Food Allergy Facts

What you need to know to keep your baby healthy and safe.
How Will I Know If It's a Food Allergy?

Food is supposed to help children grow up healthy and strong. But for a growing number of kids, something as innocuous as a peanut butter sandwich, a scrambled egg, or a bottle of milk can cause problems -- and that's a major source of anxiety for their parents. Between 6 and 8 percent of children younger than age 3 are allergic to specific foods, and those numbers are expected to rise. Studies suggest just the number of children with a peanut allergy has doubled in the last few years. Researchers are still sleuthing out what's driving the increase, though they suspect that some combination of hereditary and environmental factors is responsible. Here, we answer some common questions.

How will I know whether my baby is allergic to a certain food?

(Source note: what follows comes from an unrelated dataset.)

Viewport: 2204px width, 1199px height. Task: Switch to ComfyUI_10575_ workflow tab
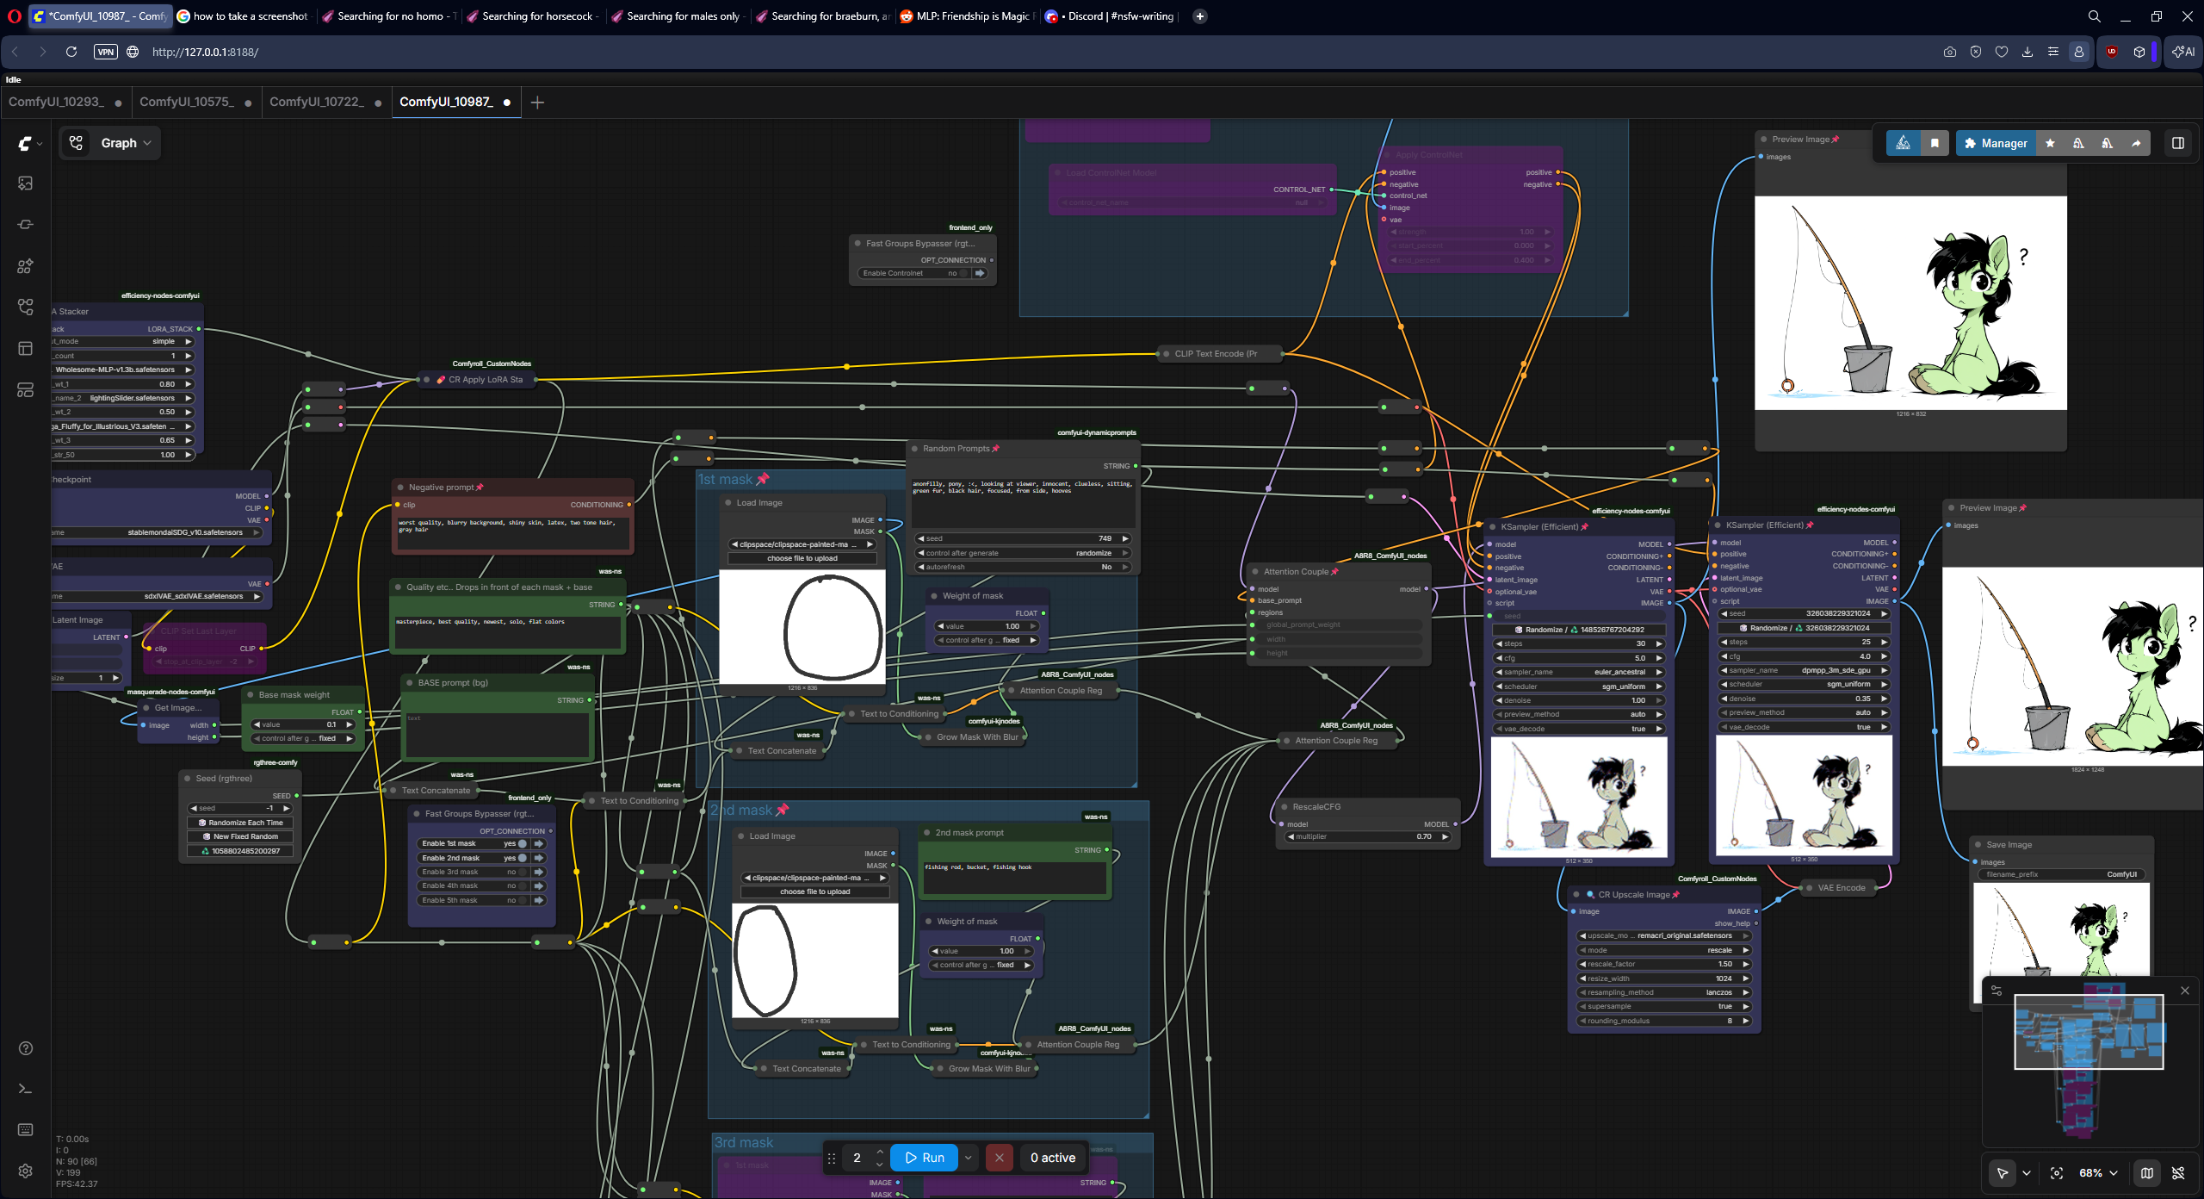coord(187,102)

Food-allergy symptoms typically occur within a few minutes to an hour after eating a food and are unmistakable: hives (red, raised welts); vomiting; diarrhea; wheezing; and swelling around the lips, tongue, or eyes are all common. In severe cases, a person experiences multiple symptoms at once in a life-threatening reaction known as anaphylaxis.

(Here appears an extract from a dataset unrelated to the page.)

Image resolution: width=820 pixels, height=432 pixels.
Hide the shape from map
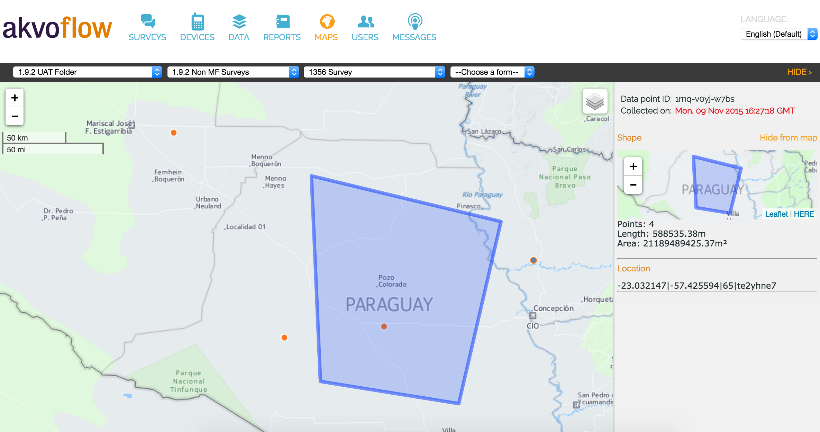point(788,138)
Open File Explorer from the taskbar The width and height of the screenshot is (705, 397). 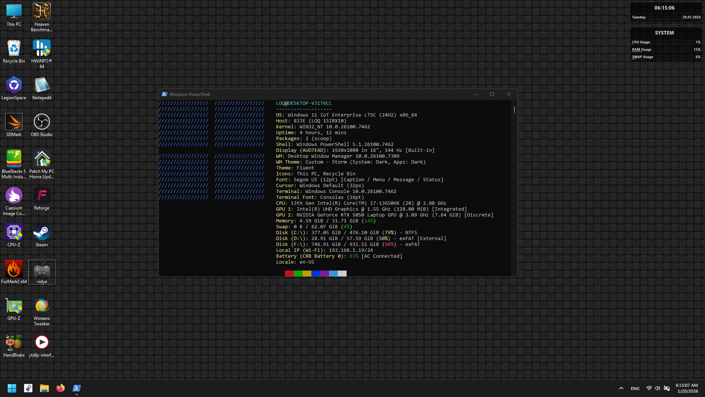click(44, 388)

The vast majority of food allergies (90 percent) are triggered by milk, eggs, peanuts, tree nuts, wheat, soy, shellfish, and fish -- known in allergy circles as "the big eight." And if a child is allergic to one food, she's usually allergic to others, says Scott Sicherer, MD, author of Understanding and Managing Your Child's Food Allergies (Johns Hopkins University Press). Peanuts, tree nuts, and shellfish are the most likely to cause anaphylaxis.

Children who are allergic to food (or things in the environment such as ragweed and dust) have immune systems that are miscalibrated. Their immune systems mistakenly target proteins in certain foods as if they're harmful invaders to the body like bacteria or viruses. The first time your child eats the food, his immune system makes an antibody called IgE; this antibody attaches itself to cells that live in the nose, throat, lungs, skin, or gastrointestinal tract. Every time your child eats the offending food, these cells are activated to cause symptoms, such as hives that sprout on his face.

Children are more likely to have allergies if their parents are allergic. A child with one parent who has any kind of allergy, including environmental or seasonal allergies, has a 30 percent chance of becoming allergic. Having two allergic parents increases a child's risk to 60 percent.